The entries need to be copied exactly.

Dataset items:
▼
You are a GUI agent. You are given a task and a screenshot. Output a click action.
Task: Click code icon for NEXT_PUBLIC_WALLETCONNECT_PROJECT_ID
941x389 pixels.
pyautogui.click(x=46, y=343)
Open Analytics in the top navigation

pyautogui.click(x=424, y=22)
▲
EXPECTED ANSWER
You are a GUI agent. You are given a task and a screenshot. Output a click action.
Task: Click code icon for NEXT_PUBLIC_WALLETCONNECT_PROJECT_ID
941x389 pixels.
pyautogui.click(x=46, y=343)
Open Analytics in the top navigation

pyautogui.click(x=424, y=22)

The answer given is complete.